In 2014 and 2015, 583 million and 614 million Seychelles Rupees respectively, was spent on health care. The chairperson of Health Care Agency (HCA), Mrs Daniella Larue, said this during the presentation of the National Health Accounts (NHA) on Friday 21st July 2017.  

“The National Health Accounts tells us how much we have spent and exactly what we spent it on. It helps us understand how we allocate resources,” Mrs Larue said.

Mrs Larue along with 6 focal persons from the Ministry of Health had employed this powerful tool, recommended by the World Health Organisation (WHO), to gather fundamental information on health care financing from public, private and donor sources for 2014 and 2015.

The team comprised of Mr Jean Malbrook, Statiscian, Mrs Patricia Rene, Chief Allied Health Officer, Dr Shoba Hajarnis, Consultant, Mr Joachim Didon, Principal Statistician, Mrs Sheila Nicole, Accounts Officer and Mr Claude Julienne, Procurement Officer.

The National Health Accounts team

They remarked that as previously seen in accounts produced for 2009 and 2013, the government caters to most of the financing in health care, despite their being room for them to give more. Their share was 96.65% and 97% of expenses incurred for these two years respectively. 

“The budget received by the health sector from the national government budget was 9.75% for 2014 and 10.35% for 2015,” she added. “This is important for us to note because we are signatories of the Abuja Declaration and according to that declaration we are supposed to allocate 15% of the national budget to health care spending. According to these results, there is still room for the government to spend on health.

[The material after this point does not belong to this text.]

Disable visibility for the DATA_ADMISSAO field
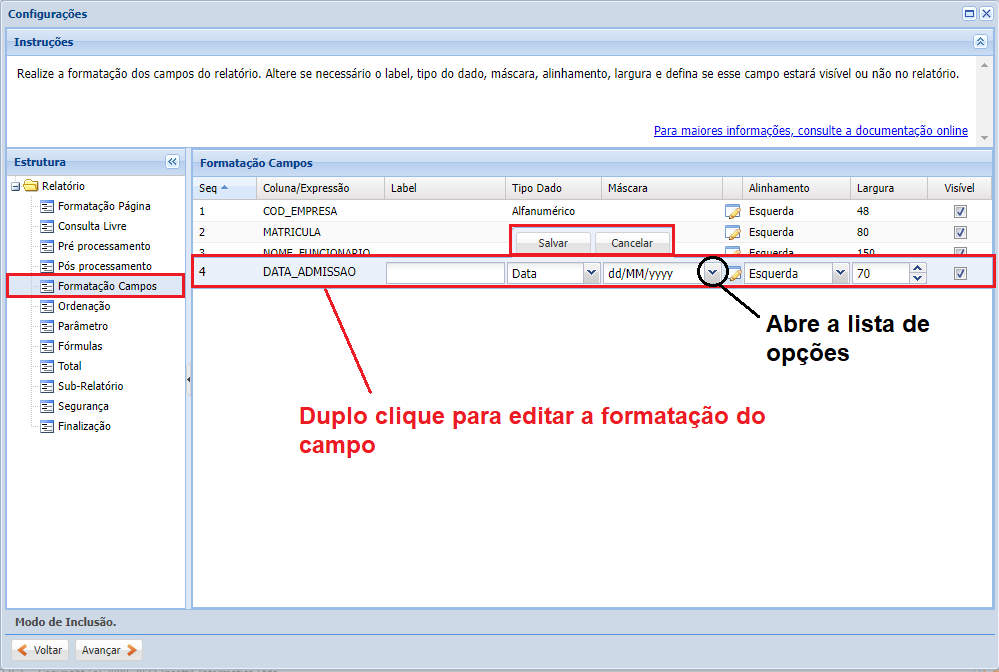999x672 pixels. click(960, 272)
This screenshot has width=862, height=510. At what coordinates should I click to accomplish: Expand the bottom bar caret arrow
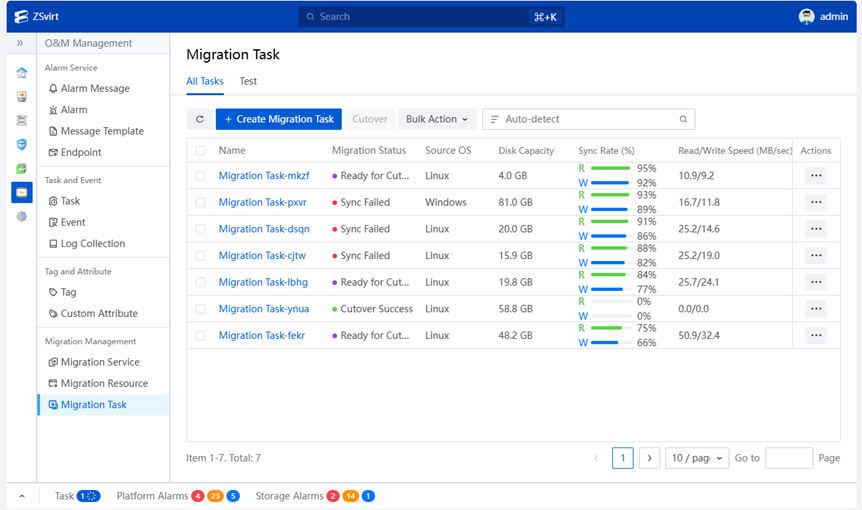22,496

However, there are some limitations of the National Accounts. This difficulty comes when recording spending outside the government. Noted by Mrs Rene, during her presentation of the overview of the accounts was the hesitation of organisations from the private sector to take part in the chronicling. “There’s simply no expenditure information from the private sector,” Mrs Rene said. “We need information not only from the public health sector but, also from the private sector. The information are not as comprehensive as you would like them to be.” No information could be gathered from sector spending despite the explosion in pharmacies and private health practices across the country.

Minister Adam (right) presented with a copy of the data

Also attending the forum, was the Minister for Health, Mr Jean Paul Adam, the Health Principal Secretary, Dr Bernard Valentin, Ms Louana Pillay, a representative of SCCI and the Managing Director of Bank of Ceylon, who were each presented with a copy of the accounts.